Extracted data entries
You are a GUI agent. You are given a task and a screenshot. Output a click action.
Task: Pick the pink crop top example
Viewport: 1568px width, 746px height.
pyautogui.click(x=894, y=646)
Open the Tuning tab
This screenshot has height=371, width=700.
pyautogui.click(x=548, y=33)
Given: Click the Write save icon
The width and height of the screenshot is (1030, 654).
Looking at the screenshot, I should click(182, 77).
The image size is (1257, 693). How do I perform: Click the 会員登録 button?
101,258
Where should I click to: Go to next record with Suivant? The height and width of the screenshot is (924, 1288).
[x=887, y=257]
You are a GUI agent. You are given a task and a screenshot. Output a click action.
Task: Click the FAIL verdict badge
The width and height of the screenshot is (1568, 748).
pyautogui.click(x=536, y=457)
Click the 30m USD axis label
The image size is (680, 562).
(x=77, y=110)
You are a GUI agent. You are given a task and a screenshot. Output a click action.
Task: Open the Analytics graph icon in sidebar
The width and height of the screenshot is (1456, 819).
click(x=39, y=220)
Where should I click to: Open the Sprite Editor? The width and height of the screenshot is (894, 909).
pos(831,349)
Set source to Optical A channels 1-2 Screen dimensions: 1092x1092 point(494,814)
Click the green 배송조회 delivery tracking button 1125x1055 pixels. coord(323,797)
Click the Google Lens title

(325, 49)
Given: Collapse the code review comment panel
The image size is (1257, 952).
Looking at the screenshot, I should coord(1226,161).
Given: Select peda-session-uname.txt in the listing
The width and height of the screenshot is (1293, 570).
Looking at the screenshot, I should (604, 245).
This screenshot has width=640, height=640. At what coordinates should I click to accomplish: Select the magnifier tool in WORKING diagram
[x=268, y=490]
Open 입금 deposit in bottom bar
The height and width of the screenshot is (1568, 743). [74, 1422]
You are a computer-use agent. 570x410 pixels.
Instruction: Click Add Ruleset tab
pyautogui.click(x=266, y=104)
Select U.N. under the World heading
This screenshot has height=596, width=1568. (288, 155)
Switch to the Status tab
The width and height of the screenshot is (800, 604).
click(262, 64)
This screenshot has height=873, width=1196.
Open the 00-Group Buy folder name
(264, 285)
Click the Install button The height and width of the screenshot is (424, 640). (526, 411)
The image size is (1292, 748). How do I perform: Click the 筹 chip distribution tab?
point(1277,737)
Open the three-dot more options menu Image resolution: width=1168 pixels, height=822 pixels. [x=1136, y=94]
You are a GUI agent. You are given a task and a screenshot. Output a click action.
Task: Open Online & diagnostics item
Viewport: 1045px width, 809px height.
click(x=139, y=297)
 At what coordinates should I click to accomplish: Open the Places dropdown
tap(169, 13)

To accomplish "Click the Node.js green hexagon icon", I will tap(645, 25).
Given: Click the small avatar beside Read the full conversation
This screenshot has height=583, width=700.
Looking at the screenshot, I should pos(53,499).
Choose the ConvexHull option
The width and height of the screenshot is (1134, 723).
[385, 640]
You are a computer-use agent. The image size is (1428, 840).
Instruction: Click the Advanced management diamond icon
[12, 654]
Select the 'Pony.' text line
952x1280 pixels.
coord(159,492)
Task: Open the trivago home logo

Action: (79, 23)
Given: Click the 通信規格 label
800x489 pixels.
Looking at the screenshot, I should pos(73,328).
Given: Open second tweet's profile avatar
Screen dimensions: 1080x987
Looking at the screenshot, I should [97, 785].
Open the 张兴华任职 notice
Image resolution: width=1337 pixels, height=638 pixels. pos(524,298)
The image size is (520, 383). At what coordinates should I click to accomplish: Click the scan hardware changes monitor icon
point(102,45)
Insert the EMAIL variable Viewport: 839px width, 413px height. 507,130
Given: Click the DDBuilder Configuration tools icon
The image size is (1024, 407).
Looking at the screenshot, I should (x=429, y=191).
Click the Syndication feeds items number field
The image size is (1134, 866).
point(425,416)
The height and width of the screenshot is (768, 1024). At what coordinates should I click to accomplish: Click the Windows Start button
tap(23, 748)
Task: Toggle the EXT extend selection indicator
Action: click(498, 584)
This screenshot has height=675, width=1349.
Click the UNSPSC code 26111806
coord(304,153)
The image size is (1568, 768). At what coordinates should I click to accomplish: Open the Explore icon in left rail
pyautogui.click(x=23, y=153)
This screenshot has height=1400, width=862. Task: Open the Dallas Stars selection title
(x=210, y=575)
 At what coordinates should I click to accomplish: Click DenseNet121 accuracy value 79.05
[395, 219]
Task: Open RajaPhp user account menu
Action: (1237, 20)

— TRY IT —
From the records above, print only the lines between the one holding "Click the green" and the one holding "Given: Select peda-session-uname.txt", inclusive, exactly as they stand.

— OUTPUT BELOW —
Click the green 배송조회 delivery tracking button 1125x1055 pixels. coord(323,797)
Click the Google Lens title

(325, 49)
Given: Collapse the code review comment panel
The image size is (1257, 952).
Looking at the screenshot, I should coord(1226,161).
Given: Select peda-session-uname.txt in the listing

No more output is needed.